A 6 de novembro de 1944, as ruas do Cairo tornaram-se palco de um chocante ato de violência política que ecoou por todo o Médio Oriente e além. Walter Edward Guinness, 1.º barão Moyne, o ministro residente britânico no Médio Oriente, foi assassinado por dois membros do grupo militante judaico Lehi (também conhecido como Bando Stern). Este ousado ato não só ceifou a vida de um proeminente estadista britânico, como também descarrilou um possível caminho para um Estado judaico, intensificando o já volátil conflito na Palestina. O assassinato de Lord Moyne continua a ser um momento pivotal na história da política colonial britânica, do militantismo sionista e da luta pelo controlo da Palestina.

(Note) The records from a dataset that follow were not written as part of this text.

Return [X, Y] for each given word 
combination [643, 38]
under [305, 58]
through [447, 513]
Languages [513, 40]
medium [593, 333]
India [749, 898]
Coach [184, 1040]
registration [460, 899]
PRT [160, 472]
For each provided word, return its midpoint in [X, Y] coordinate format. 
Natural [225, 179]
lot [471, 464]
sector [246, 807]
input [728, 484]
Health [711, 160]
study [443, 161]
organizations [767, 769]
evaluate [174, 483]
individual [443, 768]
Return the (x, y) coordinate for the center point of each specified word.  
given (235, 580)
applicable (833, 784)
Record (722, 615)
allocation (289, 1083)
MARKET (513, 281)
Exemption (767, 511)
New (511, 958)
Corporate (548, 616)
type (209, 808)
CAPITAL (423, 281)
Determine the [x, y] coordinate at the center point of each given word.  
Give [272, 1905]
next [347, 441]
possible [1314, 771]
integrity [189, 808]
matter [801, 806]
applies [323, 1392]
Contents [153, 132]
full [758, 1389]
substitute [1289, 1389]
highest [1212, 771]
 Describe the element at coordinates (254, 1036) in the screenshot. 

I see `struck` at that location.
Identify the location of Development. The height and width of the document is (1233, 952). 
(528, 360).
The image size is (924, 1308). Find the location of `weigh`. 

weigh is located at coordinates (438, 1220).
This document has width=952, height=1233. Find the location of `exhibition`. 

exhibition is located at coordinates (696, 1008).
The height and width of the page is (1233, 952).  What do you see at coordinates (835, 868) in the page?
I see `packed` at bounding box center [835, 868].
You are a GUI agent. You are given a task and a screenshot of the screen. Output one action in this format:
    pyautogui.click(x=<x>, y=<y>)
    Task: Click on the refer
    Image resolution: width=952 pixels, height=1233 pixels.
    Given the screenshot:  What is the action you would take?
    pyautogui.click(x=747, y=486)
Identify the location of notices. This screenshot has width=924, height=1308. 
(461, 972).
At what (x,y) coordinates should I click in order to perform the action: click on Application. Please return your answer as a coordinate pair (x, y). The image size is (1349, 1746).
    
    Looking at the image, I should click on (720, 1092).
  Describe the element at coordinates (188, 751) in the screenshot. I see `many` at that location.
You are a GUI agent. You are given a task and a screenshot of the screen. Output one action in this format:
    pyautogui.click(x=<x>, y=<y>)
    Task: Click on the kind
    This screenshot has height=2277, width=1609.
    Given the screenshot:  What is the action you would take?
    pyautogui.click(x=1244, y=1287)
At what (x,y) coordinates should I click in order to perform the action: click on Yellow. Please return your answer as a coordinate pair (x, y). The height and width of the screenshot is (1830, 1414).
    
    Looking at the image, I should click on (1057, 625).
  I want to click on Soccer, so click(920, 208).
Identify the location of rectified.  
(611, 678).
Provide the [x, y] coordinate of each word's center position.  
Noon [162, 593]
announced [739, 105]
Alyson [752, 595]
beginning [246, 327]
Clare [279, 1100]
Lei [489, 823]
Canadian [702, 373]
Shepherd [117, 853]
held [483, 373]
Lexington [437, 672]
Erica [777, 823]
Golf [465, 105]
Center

Walter Edward Guinness, 1.º barão Moyne (1880–1944), foi um destacado político, empresário, soldado e membro da família anglo-irlandesa de cervejeiros Guinness. Nascido a 29 de março de 1880 em Dublin, Irlanda, era o terceiro filho de Edward Guinness, 1.º conde de Iveagh, herdeiro da rica e influente dinastia Guinness. Educado no Eton College, destacou-se em papéis de liderança, sendo presidente da prestigiada sociedade “Pop” e capitão de remo. Em 1903 casou-se com Lady Evelyn Hilda Stuart Erskine, filha do 14.º conde de Buchan. O casal teve três filhos, incluindo o seu sucessor Bryan Guinness, 2.º barão Moyne, que mais tarde se tornaria poeta e romancista.
A educação privilegiada de Moyne não diminuiu o seu sentido de dever. Descrito por contemporâneos como inteligente, escrupuloso e de espírito público, dedicou a sua vida ao serviço militar e político. A sua imensa fortuna familiar — estimada em cerca de três milhões de libras — concedeu-lhe influência e independência, que usou para perseguir interesses reformistas na agricultura, habitação e política colonial.
A carreira militar de Guinness começou durante a Segunda Guerra dos Bôeres (1899–1902), quando se voluntariou para o Imperial Yeomanry, foi ferido em combate e obteve a Medalha da Rainha para a África do Sul. Na Primeira Guerra Mundial lutou no Egito, Gallipoli e França, ascendendo ao posto de tenente-coronel. Duas vezes agraciado com a Ordem de Serviço Distinto (DSO com barra) por bravura, desenvolveu um apego vitalício pelo Médio Oriente. Os seus diários de guerra, publicados em 1987, revelam um soldado reflexivo com um agudo sentido de humanidade e história: um homem que via o império como um dever e um fardo.
Após regressar da frente, Guinness entrou na vida pública como político conservador. Serviu no Conselho do Condado de Londres (1907–1910) e como deputado por Bury St Edmunds de 1907 a 1931. Ao longo de uma carreira de quase três décadas, ocupou vários cargos influentes: subsecretário de Estado para a Guerra (1922–1923), secretário financeiro do Tesouro (1923–1925) e ministro da Agricultura e Pescas (1925–1929), onde promoveu o cultivo de beterraba sacarina e a modernização rural.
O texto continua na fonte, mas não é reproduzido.